» **Arbeitsaufträge**:
a) Übersetze den folgenden Satz aus dem Dokumenttext ins Englische: „Trotzdem genießt das rund vier Fußballplätze große Gebiet keinerlei Schutz.“
b) Fasse den Dokumenttext in zwei Sätzen zusammen.
c) Gib den Abschnitt des Dokumenttexts zwischen „Hinterm Peutehafen liegt“ und „wollen das ändern.“ einschließlich beider Stellen wortgetreu wieder.

Paradies zwischen Containern und Tanks

Mitten im Hamburger Hafen leben Graureiher, Zwergseeschwalben und Säbelschnäbler. Grund genug für GAL und BUND, die Natur hier besser zu schützen  ■ Von Gernot Knödler

Hinterm Peutehafen liegt das Paradies. In einem kleinen See stehen Flecken von Binsen und dünnen toten Bäumen. Ein halbes Dutzend Schwäne pflügt in Kiellinie durch die Wasserlinsen, Büsche und Bäume runden das Panorama ab. Hier leben die gefährdeten Graureiher und Zwergtaucher und Deutschlands größte Amphibienart: der Seefrosch, der bis zu 16 Zentimeter lang werden und Fischen davonschwimmen kann.

Trotzdem genießt das rund vier Fußballplätze große Gebiet keinerlei Schutz. Im Gegenteil: das Amt für Strom- und Hafenbau darf hier schalten und walten wie es will. Würde die Natur zerstört, müsste das nicht einmal ausgeglichen werden. Denn das Biotop gehört zum Hafen und für den macht das Hamburgische Naturschutzgesetz so manche Ausnahme. Die GAL und der BUND wollen das ändern.

Nicht ausgeglichen werden muss nach dem seit 1981 geltenden Gesetz das Herstellen, Beseitigen und wesentliche Umgestalten von Gewässern und Kaianlagen; außerdem alles, was zur Unterhaltung der Gewässer getan wird und zum Schutz gegen Hochwasser. „Es gibt für die Flächen im Hafen keine Schutzmöglichkeit“, sagt Antje Möller, die umweltpolitische Sprecherin der GAL-Bürgerschaftsfraktion.

» **Material**:
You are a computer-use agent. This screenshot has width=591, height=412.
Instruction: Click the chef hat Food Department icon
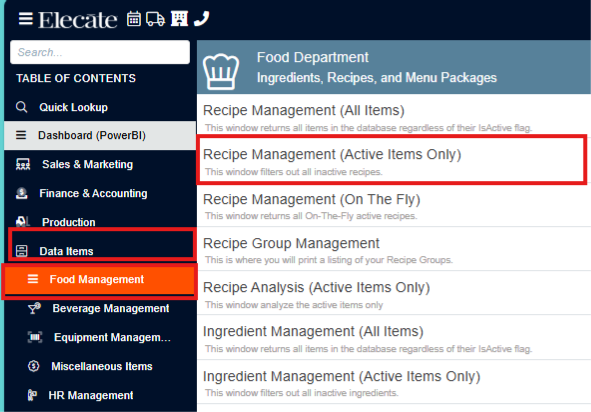(x=221, y=71)
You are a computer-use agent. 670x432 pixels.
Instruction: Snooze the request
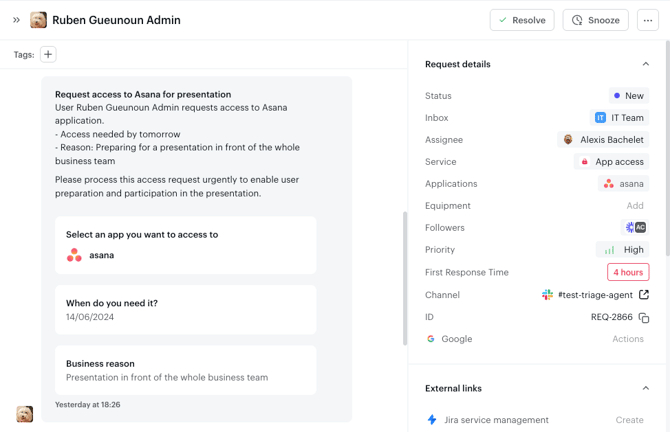pos(596,20)
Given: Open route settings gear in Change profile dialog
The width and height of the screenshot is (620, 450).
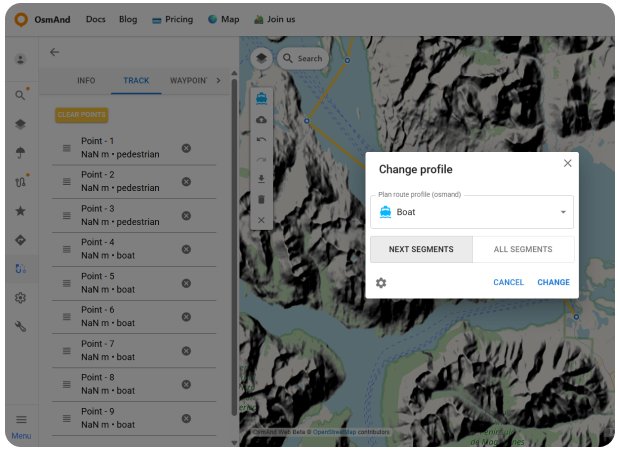Looking at the screenshot, I should click(x=381, y=283).
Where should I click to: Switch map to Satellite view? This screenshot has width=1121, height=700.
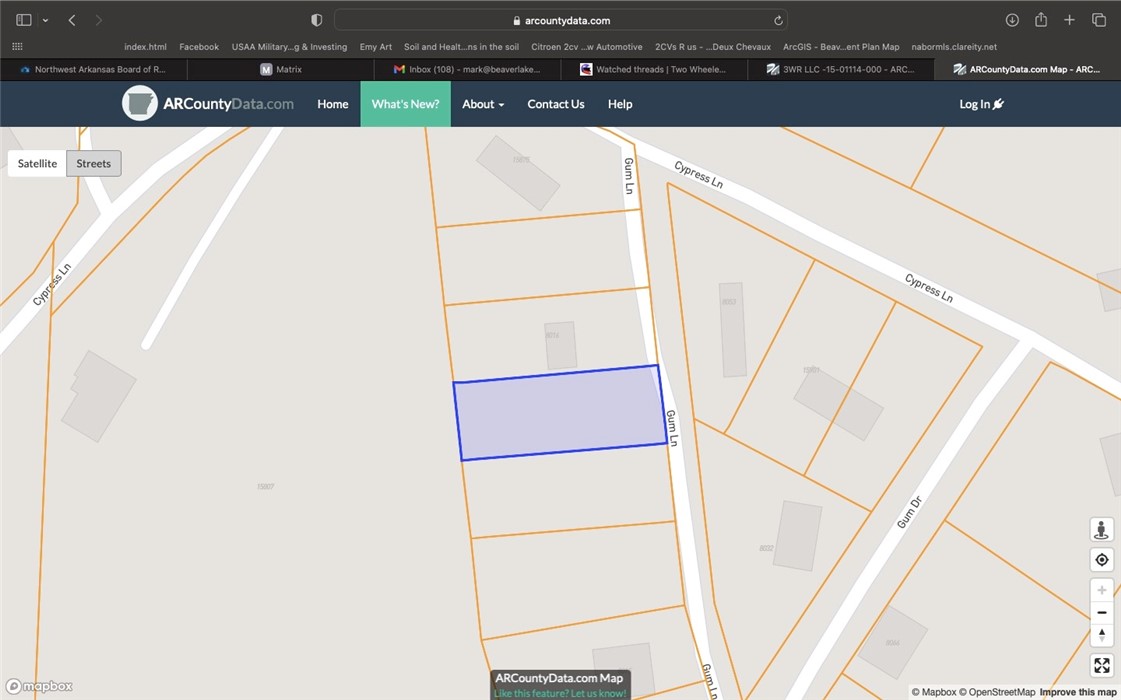(x=37, y=163)
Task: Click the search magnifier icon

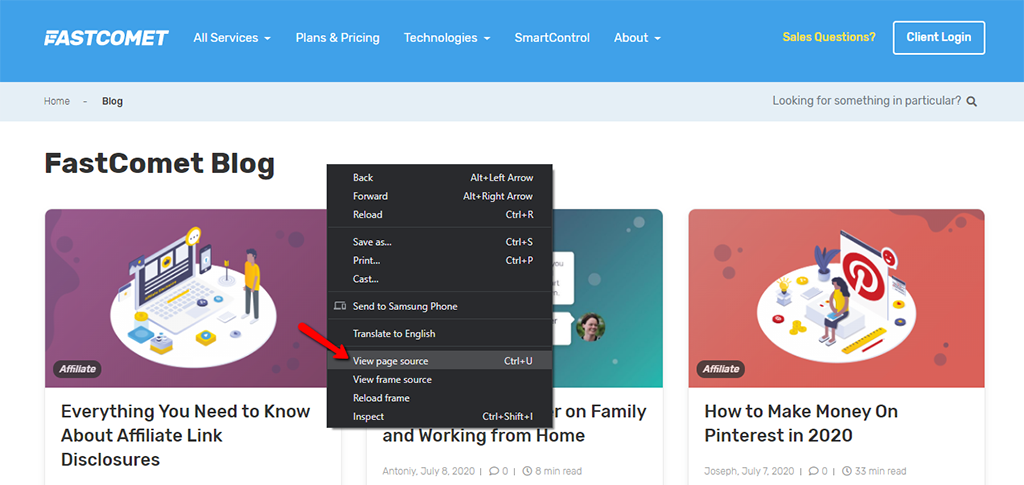Action: point(972,101)
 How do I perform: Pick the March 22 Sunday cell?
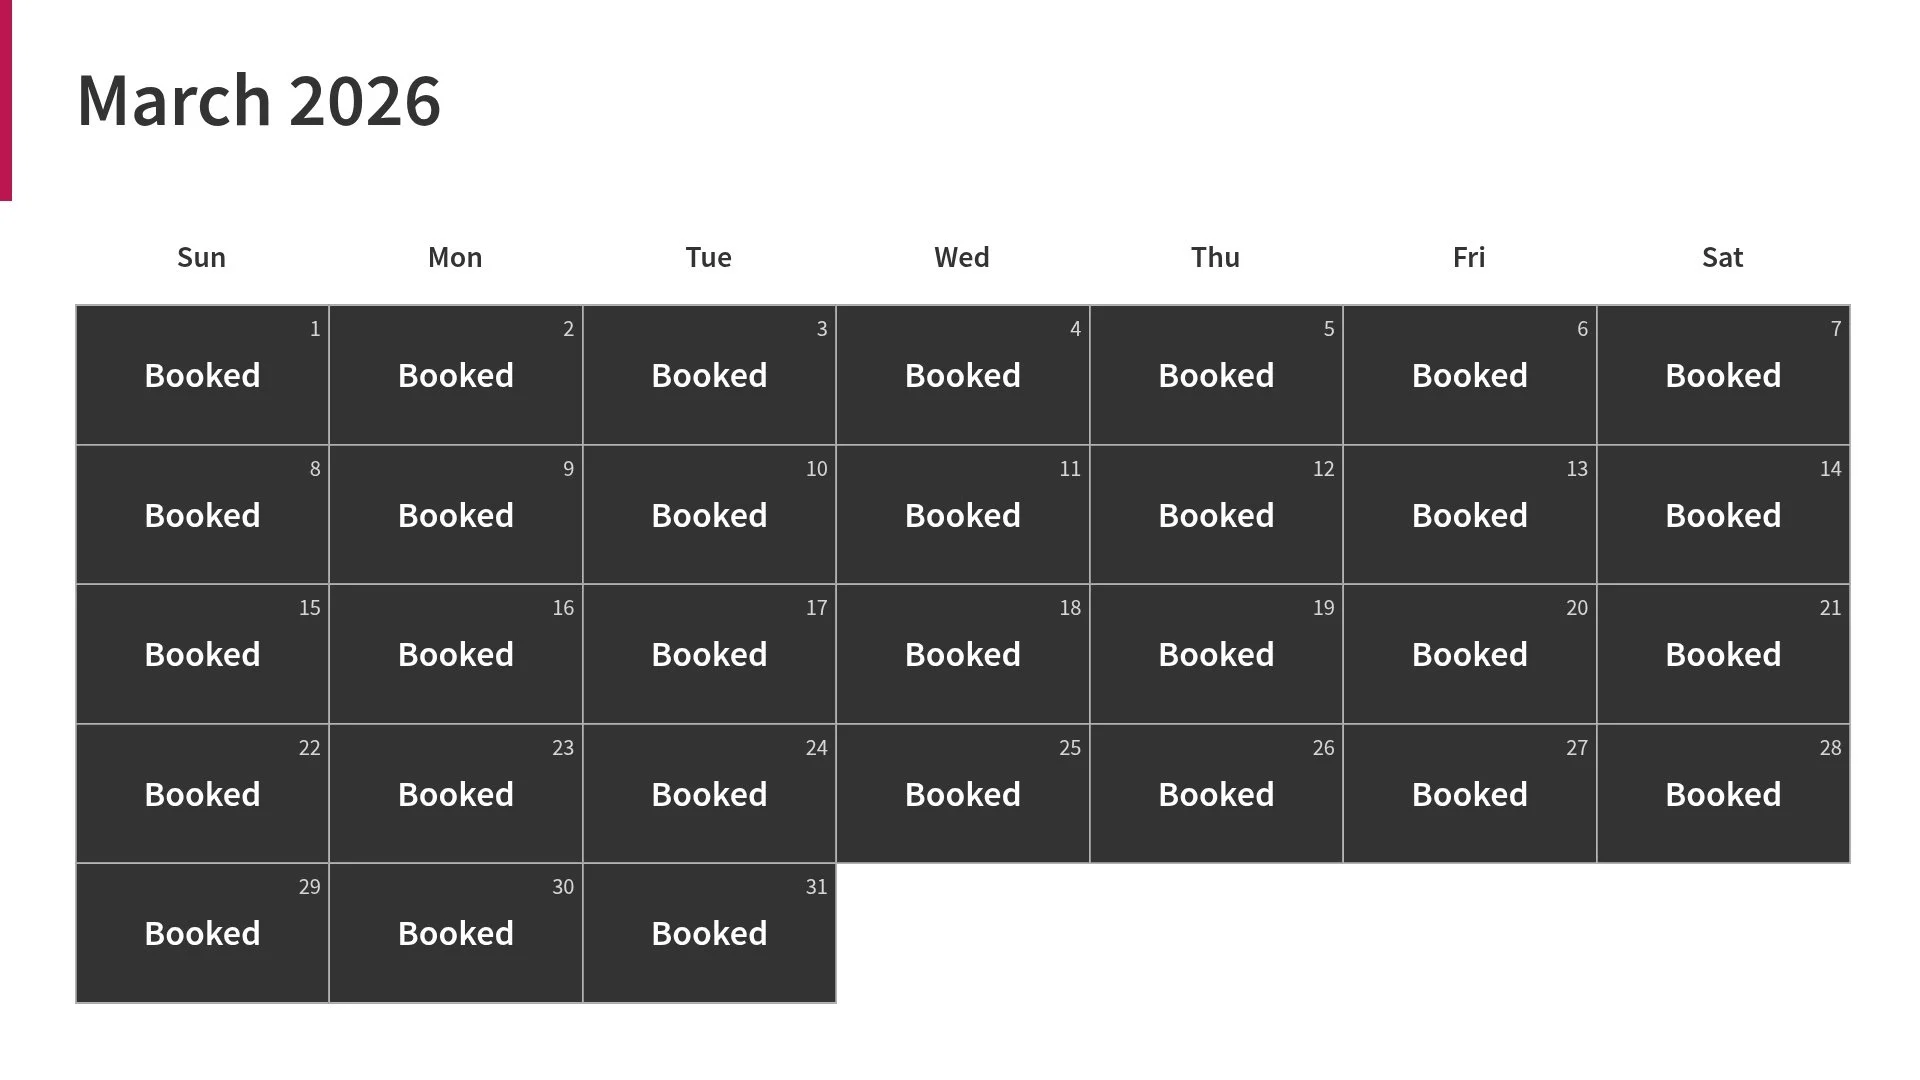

» **Antworten zur Übung**:
a) Nevertheless, the area, roughly the size of four soccer fields, enjoys no protection whatsoever.

b) Hinter dem Peutehafen im Hamburger Hafen liegt ein kleines Biotop, in dem unter anderem die gefährdeten Graureiher und Zwergtaucher sowie der Seefrosch leben. Das Gebiet genießt keinerlei Schutz, weil es zum Hafen gehört und das Hamburgische Naturschutzgesetz für den Hafen Ausnahmen macht, was GAL und BUND ändern wollen.

c)
Hinterm Peutehafen liegt das Paradies. In einem kleinen See stehen Flecken von Binsen und dünnen toten Bäumen. Ein halbes Dutzend Schwäne pflügt in Kiellinie durch die Wasserlinsen, Büsche und Bäume runden das Panorama ab. Hier leben die gefährdeten Graureiher und Zwergtaucher und Deutschlands größte Amphibienart: der Seefrosch, der bis zu 16 Zentimeter lang werden und Fischen davonschwimmen kann.

Trotzdem genießt das rund vier Fußballplätze große Gebiet keinerlei Schutz. Im Gegenteil: das Amt für Strom- und Hafenbau darf hier schalten und walten wie es will. Würde die Natur zerstört, müsste das nicht einmal ausgeglichen werden. Denn das Biotop gehört zum Hafen und für den macht das Hamburgische Naturschutzgesetz so manche Ausnahme. Die GAL und der BUND wollen das ändern.